## BEGIN Excerpted passage
The method may be implemented such that it includes detecting a worker in the worksite, comparing the worker with the personal protective equipment rule, and providing an indication of worker compliance based on the comparison.

The method may be implemented such that the indication is a sign in the worksite, and the sign is detected in a received image feed from the camera.

The method may be implemented such that translating comprises identifying a symbol on the sign and retrieving a translation of the symbol from a reference stored in a database accessed by the compliance system.

The method may be implemented such that the indication is a detected model worker within the image feed from the camera. Detecting comprises detecting personal protective equipment worn by the model worker.

The method may be implemented such that the indication is a received communication from an authorized user of the compliance system.

The method may be implemented such that the received communication is a detected sign held by the authorized user in front of the camera.

The method may be implemented such that the camera is a first camera in a first area of the worksite. The compliance system is communicatively coupled to a second camera in a second area of the worksite. A first personal protective equipment rule is detected for the first area. A second personal protective equipment rule is detected for the second area. The first and second rules are different.

The method may be implemented such that the first rule requires a hard hat for the first area. The second rule requires no hard hat for the second area.

The method may be implemented such that it includes detecting an identity of the worker.

The method may be implemented such that the rule is stored in the rules database as specific to the area of the worksite in a field of view of the camera.

The method may be implemented such that the camera has a fixed position within the environment.

The method may be implemented such that the fixed position comprises the camera mounted to a surface within the environment.

The method may be implemented such that the camera is a mobile camera.

The method may be implemented such that the camera is worn by an individual in the environment.

The method may be implemented such that the camera is mounted to a mobile machine within the environment.

A worksite compliance system is presented. The system includes a camera with a field of view. The camera captures an image feed. The system also includes a database storing a safety rule including a required personal protective equipment article for an area within the field of view. The database also includes a datastore of text and symbols corresponding to a plurality of potential safety rules. The system also includes a processor configured to receive the image feed and identify a person in the field of view, receive the safety rule, determine, based on an analysis of the image feed, whether the safety rule is satisfied for the identified person, and generate a compliance result for the individual. The system also includes a training module configured to, when activated: scan the field of view for a rule indication, determining whether the rule indication comprises a new safety rule by referencing the database, and add the new safety rule to the database.

The system may be implemented such that the rule indication is a sign posted in the field of view.

The system may be implemented such that the rule indication is an identification of the person as a model worker, supervisor or safety worker. The system may be implemented such that the person is identified as an authorized worker for the area.

The system may be implemented such that the database also comprises a worker access list. The worker is on the worker access list. Access to a portion of the area is granted based on the compliance result.
## END Excerpted passage
- **What you will do**
Copy the worksite compliance passage from "The method may be implemented such that translating" down to "of the compliance system.". Work only from the worksite compliance passage.
## BEGIN Rows
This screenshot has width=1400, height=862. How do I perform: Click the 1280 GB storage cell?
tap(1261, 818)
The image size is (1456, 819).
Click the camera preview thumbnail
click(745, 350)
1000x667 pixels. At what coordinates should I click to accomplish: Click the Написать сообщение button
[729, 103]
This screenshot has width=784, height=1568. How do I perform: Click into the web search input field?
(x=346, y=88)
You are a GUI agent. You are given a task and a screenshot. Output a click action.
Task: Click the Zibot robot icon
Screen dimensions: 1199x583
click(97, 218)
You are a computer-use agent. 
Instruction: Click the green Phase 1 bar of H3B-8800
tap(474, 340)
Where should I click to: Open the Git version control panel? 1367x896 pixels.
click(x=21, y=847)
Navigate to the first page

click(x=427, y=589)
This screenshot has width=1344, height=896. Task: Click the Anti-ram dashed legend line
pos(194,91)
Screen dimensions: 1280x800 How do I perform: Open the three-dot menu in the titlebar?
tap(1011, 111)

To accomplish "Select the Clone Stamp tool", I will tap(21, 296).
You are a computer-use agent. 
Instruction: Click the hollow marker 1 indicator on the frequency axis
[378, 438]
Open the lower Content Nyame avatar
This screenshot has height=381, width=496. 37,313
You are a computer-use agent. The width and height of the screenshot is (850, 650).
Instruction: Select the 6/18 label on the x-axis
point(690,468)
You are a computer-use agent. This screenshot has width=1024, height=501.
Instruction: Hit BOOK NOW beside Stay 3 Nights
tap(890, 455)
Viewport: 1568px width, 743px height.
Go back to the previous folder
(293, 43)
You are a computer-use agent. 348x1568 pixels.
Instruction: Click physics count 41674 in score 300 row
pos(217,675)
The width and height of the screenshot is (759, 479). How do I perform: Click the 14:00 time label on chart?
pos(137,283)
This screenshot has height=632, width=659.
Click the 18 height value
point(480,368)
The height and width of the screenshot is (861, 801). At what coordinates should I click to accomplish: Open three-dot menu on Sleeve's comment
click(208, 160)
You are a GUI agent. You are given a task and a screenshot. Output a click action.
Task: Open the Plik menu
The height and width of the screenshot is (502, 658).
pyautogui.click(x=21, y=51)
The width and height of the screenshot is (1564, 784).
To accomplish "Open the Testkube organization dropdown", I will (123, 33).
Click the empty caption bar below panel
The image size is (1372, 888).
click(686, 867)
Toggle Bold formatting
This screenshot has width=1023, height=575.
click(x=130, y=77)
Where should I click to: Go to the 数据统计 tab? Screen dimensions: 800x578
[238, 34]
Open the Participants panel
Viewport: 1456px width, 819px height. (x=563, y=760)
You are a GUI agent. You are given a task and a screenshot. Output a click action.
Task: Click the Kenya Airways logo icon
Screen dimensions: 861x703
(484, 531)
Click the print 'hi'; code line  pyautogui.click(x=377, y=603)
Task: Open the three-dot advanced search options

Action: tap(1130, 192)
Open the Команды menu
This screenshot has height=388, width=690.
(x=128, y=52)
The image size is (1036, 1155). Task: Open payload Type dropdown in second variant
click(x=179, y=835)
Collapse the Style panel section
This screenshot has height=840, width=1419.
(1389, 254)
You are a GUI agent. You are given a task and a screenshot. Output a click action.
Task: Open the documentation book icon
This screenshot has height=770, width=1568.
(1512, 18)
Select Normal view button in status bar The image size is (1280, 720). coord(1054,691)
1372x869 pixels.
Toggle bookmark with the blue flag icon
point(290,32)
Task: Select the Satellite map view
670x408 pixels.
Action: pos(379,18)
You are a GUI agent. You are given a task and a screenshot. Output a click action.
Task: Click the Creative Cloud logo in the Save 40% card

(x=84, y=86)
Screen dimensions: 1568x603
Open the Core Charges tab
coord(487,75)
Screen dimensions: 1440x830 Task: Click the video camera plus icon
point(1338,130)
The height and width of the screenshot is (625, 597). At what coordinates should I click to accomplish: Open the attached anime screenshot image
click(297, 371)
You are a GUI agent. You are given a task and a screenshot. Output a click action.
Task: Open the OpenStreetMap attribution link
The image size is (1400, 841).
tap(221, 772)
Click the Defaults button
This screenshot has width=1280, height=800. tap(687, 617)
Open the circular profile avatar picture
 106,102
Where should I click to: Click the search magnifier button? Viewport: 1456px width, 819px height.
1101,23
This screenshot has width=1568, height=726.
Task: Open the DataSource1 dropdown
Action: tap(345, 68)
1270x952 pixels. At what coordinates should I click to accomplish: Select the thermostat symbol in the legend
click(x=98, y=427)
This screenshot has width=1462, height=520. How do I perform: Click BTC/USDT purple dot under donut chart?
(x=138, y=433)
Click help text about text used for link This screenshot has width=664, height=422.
## END Rows
- **Output of the exercise**
The method may be implemented such that translating comprises identifying a symbol on the sign and retrieving a translation of the symbol from a reference stored in a database accessed by the compliance system.

The method may be implemented such that the indication is a detected model worker within the image feed from the camera. Detecting comprises detecting personal protective equipment worn by the model worker.

The method may be implemented such that the indication is a received communication from an authorized user of the compliance system.